Ok, danke Dir. Ich weiß auch bis jetzt noch nicht, wieso es heute dann aufeinmal ging mit dem NLW

 

[Andy+]

OpenVPN ist deshalb so Userfreundlich, weil auf der Server- und Clientseite jeweils eine miteinander gepaarte Datei verwendet wird. Ein zusätzliches Zertifikat braucht man dafür nicht.

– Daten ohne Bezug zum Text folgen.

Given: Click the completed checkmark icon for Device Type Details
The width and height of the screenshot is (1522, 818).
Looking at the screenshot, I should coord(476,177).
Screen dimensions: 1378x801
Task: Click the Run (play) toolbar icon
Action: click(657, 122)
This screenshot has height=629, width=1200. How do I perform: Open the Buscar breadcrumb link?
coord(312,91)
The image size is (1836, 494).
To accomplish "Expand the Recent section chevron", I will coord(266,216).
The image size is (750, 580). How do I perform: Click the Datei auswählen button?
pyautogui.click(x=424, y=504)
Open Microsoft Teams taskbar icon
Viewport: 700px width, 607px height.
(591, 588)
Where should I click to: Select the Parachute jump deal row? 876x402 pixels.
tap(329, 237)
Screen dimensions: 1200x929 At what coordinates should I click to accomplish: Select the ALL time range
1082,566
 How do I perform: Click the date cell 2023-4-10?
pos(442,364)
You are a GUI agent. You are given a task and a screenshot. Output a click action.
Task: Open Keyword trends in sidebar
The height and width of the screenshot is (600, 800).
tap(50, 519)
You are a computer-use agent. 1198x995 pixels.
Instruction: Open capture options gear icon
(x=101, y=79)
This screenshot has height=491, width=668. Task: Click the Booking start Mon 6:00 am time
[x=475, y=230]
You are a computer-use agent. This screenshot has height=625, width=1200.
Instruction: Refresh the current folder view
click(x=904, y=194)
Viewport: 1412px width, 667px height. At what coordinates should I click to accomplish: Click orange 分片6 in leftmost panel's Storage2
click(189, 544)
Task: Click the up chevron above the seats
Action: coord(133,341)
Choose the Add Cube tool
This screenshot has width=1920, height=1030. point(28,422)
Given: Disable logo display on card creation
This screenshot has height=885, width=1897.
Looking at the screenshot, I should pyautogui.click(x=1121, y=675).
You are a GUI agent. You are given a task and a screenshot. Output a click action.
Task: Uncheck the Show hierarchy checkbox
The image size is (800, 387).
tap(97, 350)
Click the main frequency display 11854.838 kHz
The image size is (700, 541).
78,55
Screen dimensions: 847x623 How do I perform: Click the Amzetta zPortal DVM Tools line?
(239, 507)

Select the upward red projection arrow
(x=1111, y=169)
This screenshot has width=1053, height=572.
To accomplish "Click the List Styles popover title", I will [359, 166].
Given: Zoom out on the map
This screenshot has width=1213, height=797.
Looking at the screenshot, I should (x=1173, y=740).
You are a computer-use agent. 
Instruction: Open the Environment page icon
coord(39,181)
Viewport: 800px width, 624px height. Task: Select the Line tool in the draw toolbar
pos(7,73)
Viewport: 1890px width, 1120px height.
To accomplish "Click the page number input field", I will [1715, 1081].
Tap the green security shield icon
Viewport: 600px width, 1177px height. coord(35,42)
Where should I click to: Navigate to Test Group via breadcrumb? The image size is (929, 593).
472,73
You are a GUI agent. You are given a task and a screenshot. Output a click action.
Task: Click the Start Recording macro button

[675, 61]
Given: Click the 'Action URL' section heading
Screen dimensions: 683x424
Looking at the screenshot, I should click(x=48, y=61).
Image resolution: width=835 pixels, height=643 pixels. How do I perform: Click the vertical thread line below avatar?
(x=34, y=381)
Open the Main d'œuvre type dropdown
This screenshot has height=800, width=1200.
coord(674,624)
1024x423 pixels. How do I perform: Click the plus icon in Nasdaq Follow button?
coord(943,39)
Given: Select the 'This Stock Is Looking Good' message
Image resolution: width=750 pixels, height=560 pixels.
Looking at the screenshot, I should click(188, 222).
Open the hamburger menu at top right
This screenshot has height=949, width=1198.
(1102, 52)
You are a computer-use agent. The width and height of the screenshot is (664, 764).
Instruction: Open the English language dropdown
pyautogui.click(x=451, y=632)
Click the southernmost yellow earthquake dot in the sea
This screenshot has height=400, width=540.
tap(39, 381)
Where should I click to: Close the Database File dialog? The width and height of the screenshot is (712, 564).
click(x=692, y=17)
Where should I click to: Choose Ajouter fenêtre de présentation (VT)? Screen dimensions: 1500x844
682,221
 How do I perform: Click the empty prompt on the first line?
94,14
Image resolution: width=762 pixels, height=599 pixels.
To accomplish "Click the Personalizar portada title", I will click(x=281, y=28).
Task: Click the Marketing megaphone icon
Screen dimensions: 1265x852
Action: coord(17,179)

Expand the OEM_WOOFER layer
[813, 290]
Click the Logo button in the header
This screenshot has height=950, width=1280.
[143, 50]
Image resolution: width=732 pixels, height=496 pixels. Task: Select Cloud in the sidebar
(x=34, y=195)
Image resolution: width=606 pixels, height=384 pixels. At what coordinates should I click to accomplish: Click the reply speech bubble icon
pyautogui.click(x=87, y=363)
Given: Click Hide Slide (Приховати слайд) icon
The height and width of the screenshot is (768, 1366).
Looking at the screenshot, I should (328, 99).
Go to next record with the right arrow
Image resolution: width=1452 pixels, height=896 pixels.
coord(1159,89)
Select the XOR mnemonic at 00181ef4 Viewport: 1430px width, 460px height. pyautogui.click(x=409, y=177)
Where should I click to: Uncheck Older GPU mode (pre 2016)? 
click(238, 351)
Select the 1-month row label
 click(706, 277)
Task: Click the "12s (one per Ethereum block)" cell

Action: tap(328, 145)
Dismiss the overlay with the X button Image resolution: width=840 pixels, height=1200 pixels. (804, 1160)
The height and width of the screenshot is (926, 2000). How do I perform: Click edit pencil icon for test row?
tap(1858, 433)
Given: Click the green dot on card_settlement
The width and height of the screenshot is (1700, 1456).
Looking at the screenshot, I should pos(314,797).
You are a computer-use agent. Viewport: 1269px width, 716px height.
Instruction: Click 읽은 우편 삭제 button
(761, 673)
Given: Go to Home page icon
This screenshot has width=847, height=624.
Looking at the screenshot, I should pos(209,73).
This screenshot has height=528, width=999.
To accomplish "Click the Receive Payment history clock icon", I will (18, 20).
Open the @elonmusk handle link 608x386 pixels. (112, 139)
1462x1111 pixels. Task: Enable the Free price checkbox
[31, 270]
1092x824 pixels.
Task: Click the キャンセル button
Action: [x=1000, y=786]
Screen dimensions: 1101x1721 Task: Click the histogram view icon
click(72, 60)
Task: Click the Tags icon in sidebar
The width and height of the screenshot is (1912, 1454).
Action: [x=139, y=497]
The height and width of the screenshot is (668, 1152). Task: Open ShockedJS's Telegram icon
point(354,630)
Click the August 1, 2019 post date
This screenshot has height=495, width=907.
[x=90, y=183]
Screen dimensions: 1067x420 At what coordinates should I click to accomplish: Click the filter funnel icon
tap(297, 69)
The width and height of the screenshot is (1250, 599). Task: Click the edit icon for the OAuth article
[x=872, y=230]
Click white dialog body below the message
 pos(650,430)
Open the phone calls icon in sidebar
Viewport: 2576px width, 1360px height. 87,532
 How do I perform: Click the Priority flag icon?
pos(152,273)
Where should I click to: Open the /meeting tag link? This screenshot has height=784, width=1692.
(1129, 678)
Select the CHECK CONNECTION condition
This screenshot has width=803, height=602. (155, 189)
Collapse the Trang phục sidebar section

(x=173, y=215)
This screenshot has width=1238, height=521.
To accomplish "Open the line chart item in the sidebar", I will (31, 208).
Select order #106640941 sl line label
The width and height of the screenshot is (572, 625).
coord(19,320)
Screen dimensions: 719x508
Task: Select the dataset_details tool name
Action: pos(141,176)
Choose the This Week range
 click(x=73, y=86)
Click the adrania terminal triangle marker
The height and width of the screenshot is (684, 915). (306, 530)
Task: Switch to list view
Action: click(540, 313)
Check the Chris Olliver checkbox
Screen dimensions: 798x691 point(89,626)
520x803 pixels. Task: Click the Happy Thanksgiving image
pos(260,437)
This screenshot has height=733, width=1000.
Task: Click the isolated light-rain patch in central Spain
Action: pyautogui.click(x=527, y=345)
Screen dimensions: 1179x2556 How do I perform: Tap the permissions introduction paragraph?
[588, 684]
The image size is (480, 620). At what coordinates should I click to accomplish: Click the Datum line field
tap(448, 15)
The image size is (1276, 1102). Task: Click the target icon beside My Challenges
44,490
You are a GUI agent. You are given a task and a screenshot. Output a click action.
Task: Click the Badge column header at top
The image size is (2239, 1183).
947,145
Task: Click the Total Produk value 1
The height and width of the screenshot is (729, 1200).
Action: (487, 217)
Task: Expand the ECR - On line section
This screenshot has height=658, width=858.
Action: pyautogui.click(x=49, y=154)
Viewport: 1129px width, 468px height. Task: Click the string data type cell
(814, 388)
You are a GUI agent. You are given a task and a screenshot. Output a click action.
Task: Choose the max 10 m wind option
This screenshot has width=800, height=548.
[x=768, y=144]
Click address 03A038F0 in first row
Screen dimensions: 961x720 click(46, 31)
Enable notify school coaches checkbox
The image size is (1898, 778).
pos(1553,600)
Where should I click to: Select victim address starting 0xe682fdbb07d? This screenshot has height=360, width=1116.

Vielleicht hast Du das bei einer anderen der drei Möglichkeiten gesehen?

 

[Fusion]

Zumindest unter DSM 5.2.
In der openvpn.zip (Konfigurationsdaten exportieren unter VPN Server > Einstellungen > OpenVPN) enthält eine ca.crt.
Das ist das intermediate Zertifikat des Standard oder des dem OpenVPN Server zugeordneten Zertifikats.
Ebenfalls enthalten ist das ca_bundle.crt, das enthält das root CAs der zertifizierenden Stelle und das Intermediate.

Solange die root CA etc auf dem zugreifenden Client (z.B. Android key store, windows key store, ...) vorhanden ist, kommt man ohne aus.
Wenn man aber z.B. das Standard Zertifikat von Synology verwendet braucht man die Beilagen, um eine sauber geprüfte Zertifikatskette zu bekommen.

 

[tujay]

Ok, Danke!

Ja, ich meinter das Zertifikat aus dem exportierten Ordner aus dem DSM.